PROMPT:
For each line in the data below that has the word "will", copy that line.

═════ RECORDS PROVIDED

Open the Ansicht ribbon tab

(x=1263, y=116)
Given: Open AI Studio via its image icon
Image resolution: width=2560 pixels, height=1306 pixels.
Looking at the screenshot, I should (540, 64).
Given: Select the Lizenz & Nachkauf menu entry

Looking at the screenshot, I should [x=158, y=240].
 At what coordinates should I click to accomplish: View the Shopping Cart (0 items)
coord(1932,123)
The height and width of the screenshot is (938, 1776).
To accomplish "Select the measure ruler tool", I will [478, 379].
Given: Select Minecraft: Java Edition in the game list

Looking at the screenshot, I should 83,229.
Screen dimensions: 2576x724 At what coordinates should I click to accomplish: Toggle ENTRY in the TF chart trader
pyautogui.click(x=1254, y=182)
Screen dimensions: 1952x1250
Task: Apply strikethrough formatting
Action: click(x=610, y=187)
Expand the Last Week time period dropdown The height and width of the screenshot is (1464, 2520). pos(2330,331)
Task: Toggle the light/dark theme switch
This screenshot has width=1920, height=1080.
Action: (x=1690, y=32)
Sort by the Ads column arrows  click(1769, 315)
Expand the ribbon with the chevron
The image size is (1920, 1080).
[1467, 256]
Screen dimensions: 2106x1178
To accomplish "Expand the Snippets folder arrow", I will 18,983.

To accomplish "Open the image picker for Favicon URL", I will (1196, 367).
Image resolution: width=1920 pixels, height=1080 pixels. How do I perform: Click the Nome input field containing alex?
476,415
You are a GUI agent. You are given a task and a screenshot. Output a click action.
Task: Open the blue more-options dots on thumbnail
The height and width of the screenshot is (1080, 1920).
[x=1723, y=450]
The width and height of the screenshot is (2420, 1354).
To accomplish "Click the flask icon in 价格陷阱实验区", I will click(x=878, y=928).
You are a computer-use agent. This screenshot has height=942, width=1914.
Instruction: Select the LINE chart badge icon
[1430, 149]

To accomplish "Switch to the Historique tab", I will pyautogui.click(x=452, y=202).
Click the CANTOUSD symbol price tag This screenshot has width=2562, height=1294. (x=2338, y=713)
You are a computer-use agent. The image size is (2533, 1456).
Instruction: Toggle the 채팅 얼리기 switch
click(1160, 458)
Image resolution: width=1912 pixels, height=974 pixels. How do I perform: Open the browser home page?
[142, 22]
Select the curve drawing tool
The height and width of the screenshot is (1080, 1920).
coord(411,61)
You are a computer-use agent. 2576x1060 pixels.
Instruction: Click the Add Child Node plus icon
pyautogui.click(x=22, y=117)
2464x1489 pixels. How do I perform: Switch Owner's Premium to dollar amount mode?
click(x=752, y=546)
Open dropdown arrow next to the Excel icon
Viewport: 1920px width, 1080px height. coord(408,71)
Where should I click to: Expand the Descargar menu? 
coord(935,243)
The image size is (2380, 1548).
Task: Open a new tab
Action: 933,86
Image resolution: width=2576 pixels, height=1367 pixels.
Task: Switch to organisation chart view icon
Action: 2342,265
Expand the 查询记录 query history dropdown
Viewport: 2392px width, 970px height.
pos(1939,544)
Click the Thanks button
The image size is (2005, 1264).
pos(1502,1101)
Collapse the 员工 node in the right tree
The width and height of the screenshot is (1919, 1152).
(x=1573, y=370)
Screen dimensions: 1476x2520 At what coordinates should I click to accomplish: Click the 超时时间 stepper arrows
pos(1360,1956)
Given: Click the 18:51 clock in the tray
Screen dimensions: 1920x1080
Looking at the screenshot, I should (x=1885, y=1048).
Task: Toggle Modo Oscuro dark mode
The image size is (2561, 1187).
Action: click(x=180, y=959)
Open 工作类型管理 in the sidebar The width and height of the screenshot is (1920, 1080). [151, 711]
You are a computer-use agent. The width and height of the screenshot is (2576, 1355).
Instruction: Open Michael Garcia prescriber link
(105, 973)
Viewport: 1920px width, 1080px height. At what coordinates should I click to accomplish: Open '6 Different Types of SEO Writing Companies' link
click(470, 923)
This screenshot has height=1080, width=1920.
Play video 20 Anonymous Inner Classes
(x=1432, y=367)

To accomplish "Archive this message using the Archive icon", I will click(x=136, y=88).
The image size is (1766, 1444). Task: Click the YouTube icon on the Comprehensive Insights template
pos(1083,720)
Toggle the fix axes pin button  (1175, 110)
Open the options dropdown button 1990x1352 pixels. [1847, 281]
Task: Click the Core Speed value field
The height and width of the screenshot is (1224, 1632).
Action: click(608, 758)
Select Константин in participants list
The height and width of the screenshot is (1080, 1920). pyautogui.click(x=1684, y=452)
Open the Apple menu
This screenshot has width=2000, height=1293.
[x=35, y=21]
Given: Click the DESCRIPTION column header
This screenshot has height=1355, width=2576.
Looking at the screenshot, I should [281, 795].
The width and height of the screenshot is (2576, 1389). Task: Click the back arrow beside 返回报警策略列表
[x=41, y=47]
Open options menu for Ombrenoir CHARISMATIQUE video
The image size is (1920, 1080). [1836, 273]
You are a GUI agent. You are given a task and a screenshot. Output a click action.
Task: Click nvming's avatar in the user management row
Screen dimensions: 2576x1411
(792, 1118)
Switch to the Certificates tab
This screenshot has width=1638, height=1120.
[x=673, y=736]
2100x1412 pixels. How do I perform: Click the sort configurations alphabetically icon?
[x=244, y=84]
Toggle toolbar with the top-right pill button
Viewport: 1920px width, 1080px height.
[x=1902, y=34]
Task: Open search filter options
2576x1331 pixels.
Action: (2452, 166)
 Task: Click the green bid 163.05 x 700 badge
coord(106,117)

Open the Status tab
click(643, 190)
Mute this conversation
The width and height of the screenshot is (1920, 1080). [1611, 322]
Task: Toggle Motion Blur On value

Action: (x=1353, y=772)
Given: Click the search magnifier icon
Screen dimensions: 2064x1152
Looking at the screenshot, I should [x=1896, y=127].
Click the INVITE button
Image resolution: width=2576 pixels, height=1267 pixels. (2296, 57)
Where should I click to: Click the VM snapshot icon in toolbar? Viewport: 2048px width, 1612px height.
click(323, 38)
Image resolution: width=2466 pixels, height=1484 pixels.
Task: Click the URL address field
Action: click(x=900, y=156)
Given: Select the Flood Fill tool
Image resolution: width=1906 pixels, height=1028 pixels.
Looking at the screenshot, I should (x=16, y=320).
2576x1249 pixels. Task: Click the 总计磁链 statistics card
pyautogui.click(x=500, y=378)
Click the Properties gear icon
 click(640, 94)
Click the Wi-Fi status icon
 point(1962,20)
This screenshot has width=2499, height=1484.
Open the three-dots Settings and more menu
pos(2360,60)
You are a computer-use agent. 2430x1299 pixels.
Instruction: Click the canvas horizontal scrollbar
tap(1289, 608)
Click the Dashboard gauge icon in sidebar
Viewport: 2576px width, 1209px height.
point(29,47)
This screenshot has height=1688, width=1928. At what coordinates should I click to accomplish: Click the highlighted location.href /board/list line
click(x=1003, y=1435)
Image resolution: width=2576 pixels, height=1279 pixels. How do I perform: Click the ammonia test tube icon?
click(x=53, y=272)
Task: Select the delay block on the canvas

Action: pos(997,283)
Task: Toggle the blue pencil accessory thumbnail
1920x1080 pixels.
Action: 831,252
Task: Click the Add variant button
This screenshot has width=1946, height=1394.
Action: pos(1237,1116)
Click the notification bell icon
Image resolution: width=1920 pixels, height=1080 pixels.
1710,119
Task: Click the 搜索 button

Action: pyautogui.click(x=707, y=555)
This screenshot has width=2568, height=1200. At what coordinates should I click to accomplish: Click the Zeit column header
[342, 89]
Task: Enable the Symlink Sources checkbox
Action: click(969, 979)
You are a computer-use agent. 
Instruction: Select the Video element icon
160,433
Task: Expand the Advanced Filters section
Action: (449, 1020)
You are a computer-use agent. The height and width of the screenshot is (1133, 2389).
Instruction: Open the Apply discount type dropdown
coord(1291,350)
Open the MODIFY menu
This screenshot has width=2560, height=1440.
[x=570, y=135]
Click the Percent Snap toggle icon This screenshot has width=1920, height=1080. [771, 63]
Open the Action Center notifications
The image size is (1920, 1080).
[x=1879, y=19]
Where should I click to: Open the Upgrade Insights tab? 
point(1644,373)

══════════

EXERCISE SOLUTION:
To accomplish "Select the measure ruler tool", I will [478, 379].
To accomplish "Expand the Snippets folder arrow", I will 18,983.
To accomplish "Open the image picker for Favicon URL", I will (1196, 367).
To accomplish "Click the flask icon in 价格陷阱实验区", I will click(x=878, y=928).
To accomplish "Switch to the Historique tab", I will pyautogui.click(x=452, y=202).
To accomplish "Archive this message using the Archive icon", I will click(x=136, y=88).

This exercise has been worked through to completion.